[Deine Aufgaben]
**1)** Beantworte diese Fragen zum Textauszug:
(a) Welcher König beschwert sich immer wieder über die Handschrift?
(b) An welchem Tag hätte die unleserliche Schrift fast über das Schicksal Bayerns entschieden?
(c) An welchem Fluss standen österreichische Truppen bayerischen Einheiten gefechtsbereit gegenüber?
**2)** Gib den Abschnitt des Textauszugs zwischen „Einmal sogar, am“ und „zu entziffern war.“, beide eingeschlossen, wortgetreu wieder.

Tatsächlich ist seine Handschrift so legendär nachlässig, dass sich auch sein ehemaliger Dienstherr, der bayerische König Maximilian I. Joseph, immer wieder darüber beschwert und die Schriftsachen seines Beraters und Ministers manchmal zunächst von Schreiberhand übertragen lässt.

Einmal sogar, am 5. Oktober 1813, hätte seine unleserliche Schrift fast über das Schicksal Bayerns entschieden. Man zählte zwar nach dem desaströsen Russlandfeldzug Napoleons immer noch zu den französischen Verbündeten, aber ein Frontenwechsel zu den alliierten österreichischen, russischen und preußischen Kräften schien immer opportuner. Österreichische Truppen standen bayerischen Einheiten am Inn bereits gefechtsbereit gegenüber, der österreichische Außenminister Klemens Wenzel Lothar von Metternich drohte mit Einmarsch und forderte in zwei Ultimaten den sofortigen Übertritt Bayerns. Die Zeit drängte, es ging buchstäblich um Stunden. Max I. Joseph aber schwankte und benötigte für seine Entscheidung unbedingt eine Einschätzung seines Staatsministers Montgelas. Die er dann zwar erhielt, die aber zunächst nicht zu entziffern war.

[Zeilen]
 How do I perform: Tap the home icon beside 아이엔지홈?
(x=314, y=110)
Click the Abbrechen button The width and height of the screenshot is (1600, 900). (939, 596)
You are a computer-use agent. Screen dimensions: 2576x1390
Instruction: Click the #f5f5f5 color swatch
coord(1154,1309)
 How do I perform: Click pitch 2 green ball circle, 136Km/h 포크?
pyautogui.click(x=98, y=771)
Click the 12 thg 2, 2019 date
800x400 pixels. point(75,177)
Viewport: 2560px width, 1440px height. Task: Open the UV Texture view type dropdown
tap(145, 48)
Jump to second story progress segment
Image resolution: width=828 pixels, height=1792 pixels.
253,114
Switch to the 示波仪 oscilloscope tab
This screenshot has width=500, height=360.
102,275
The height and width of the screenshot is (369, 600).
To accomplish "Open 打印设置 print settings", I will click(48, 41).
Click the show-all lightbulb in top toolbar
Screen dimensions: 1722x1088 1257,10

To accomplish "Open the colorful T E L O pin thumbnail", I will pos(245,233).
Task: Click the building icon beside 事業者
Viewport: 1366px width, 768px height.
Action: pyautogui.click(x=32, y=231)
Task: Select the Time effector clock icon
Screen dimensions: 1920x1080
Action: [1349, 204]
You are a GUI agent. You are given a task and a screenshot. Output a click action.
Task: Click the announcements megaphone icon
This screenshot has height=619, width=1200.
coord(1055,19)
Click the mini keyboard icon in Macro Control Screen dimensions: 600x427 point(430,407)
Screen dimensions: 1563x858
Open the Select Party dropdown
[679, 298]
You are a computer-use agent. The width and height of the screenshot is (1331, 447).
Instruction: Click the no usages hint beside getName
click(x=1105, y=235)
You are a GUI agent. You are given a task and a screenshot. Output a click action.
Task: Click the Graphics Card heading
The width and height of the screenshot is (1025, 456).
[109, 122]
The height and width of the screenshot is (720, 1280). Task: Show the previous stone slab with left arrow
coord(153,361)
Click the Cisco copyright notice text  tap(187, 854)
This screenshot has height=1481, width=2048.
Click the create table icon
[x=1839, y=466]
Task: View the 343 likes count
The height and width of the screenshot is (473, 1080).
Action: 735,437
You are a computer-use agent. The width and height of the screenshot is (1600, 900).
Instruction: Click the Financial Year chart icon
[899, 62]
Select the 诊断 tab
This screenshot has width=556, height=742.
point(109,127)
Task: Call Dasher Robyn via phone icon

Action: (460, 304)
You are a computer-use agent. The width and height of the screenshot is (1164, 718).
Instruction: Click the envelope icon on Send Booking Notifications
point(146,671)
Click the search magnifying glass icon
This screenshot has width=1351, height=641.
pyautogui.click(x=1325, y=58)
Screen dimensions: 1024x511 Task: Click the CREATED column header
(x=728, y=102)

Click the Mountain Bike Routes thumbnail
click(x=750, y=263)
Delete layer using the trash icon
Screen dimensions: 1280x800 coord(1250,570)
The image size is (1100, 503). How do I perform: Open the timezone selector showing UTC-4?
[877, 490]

[Vollständige Lösungen]
**1)**
(a) Der bayerische König Maximilian I. Joseph
(b) Am 5. Oktober 1813
(c) Am Inn

**2)**
Einmal sogar, am 5. Oktober 1813, hätte seine unleserliche Schrift fast über das Schicksal Bayerns entschieden. Man zählte zwar nach dem desaströsen Russlandfeldzug Napoleons immer noch zu den französischen Verbündeten, aber ein Frontenwechsel zu den alliierten österreichischen, russischen und preußischen Kräften schien immer opportuner. Österreichische Truppen standen bayerischen Einheiten am Inn bereits gefechtsbereit gegenüber, der österreichische Außenminister Klemens Wenzel Lothar von Metternich drohte mit Einmarsch und forderte in zwei Ultimaten den sofortigen Übertritt Bayerns. Die Zeit drängte, es ging buchstäblich um Stunden. Max I. Joseph aber schwankte und benötigte für seine Entscheidung unbedingt eine Einschätzung seines Staatsministers Montgelas. Die er dann zwar erhielt, die aber zunächst nicht zu entziffern war.